Before joining academia, I thought that writing papers is a kind of side activity that should not take much time and effort. Now I see that I was completely mistaken. Writing a good journal paper is pure art. It requires concentration, inspiration, and, of course, time.

It took me almost 13 months to get my first Q1 journal publication. The draft was complete in four months. Then, the paper was rejected in the Applied Energy journal. I’ve got some controversial comments from reviewers, who did not appreciate the novelty and applicability of my research. Then, I corrected the manuscript and resubmitted it to Energy Economics. The second review process lasted for more than six months. Finally, the manuscript was significantly improved, and the reviewers and the editor were happy to accept it.

I am grateful to my co-authors for their advice and support during the publication process. The paper is now available at: https://www.sciencedirect.com/science/article/pii/S0140988319302798

The results presented in the paper lie at the core of my Ph.D. thesis. The research developed from scratch. It all started with gathering data on Northeast Asia power systems. Together with prof. David Pozo, we launched an optimization model to simulate several cross-border interconnections in the region and estimate the optimal values of power flows. However, similar results have already been obtained for Northeast Asia (for example, by Otsuki et al. https://www.sciencedirect.com/science/article/pii/S0301421515301993) and other case studies.

To go beyond, we decided to apply the Cooperative Game Theory to allocate the savings of cooperation among the countries and estimate their bargaining power. This was the beginning of a new stage of our research. In the next several months, we came up with a bunch of exciting ideas and insights.

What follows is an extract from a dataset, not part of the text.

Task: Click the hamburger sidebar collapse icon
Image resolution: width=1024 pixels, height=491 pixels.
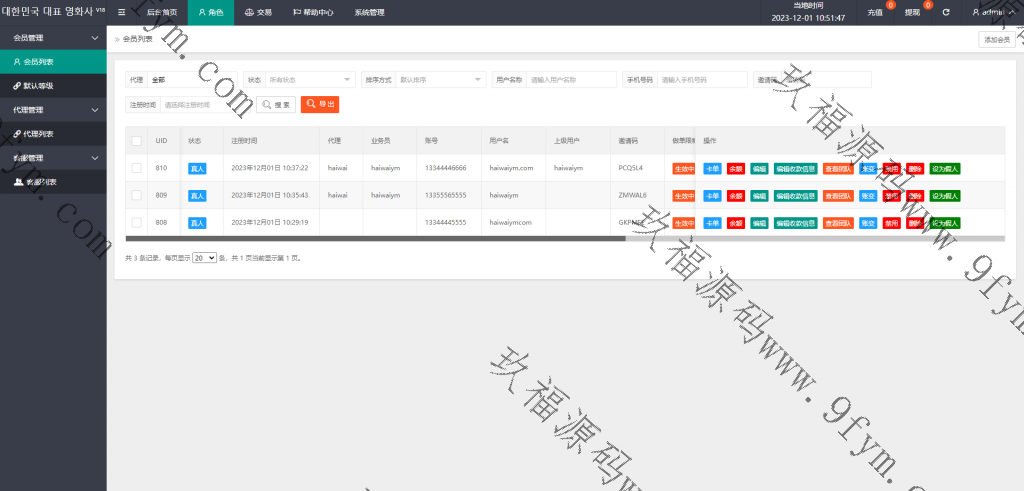Action: coord(121,13)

Now, it’s time for some illustrations.

Here is the scheme of potential cross-border power interconnections in Northeast Asia that we considered:

And the scheme of optimal transmission capacities and power flow directions that could take place by 2035:

The real fun starts when you have to compose the so-called characteristic function of the cooperative game. It is necessary to consider all possible scenarios of cooperation (coalitions of players). In the case of 6 players (countries), there are 63 coalitions to consider. We visualized the optimized costs for these coalitions in a fancy way:

It is seen that coalition #6, the grand coalition, is the least-cost option for the region. We then allocated the cost savings among the countries using solution concepts such as the Shapley value and the Nucleolus. We estimated the bargaining power of players, analyzed the stability of cooperation, and examined possible ways of arranging money flows and investment schemes.

I don’t feel like duplicating here all the results and illustrations from the paper. Instead, I would rather show some additional materials.

Here are nice pictures of the Core of the cooperative game (the values represent costs in billions of US dollars per year):

Actually, this is not the Core but its projections onto the Russia-China-Japan-DPRK cooperative game (left) and the Russia-Japan-ROK-DPRK cooperative game (right). The Shapley value was used as the allocation rule here.

These projections tell us something about the stability of cooperation. For example, the cooperative game seems stable for Russia, China, Japan, and DPRK (the left figure). However, the right figure shows that the Core and the Shapley value are rather distant from the ROK. Moreover, the Shapley value is close to the borders of the Core, which signifies possible stability issues. We discuss more details in the thesis and demonstrate that players with lower bargaining power could become underestimated in the grand coalition, which leads to not incentive-compatible solutions and cooperation stability issues.

Another interesting diagram that is absent in the paper shows players’ interdependence. To describe the levels of interdependence, we calculated the maximum surpluses among the players. These values are often referred to as bilateral threats. The point is that one player could threaten another player to leave the grand coalition and join a subcoalition. Both players will be worse if this happens. The question is, by how much? High values of bilateral threats signify that players depend on each other. Low values relate to less influential players.

To visualize all the bilateral threats (30 values for the cooperative game with 6 players), we invented a bilateral values diagram:

I am really proud of this visualization since it provides a clear insight into players’ positions in the project. More details will follow in the thesis.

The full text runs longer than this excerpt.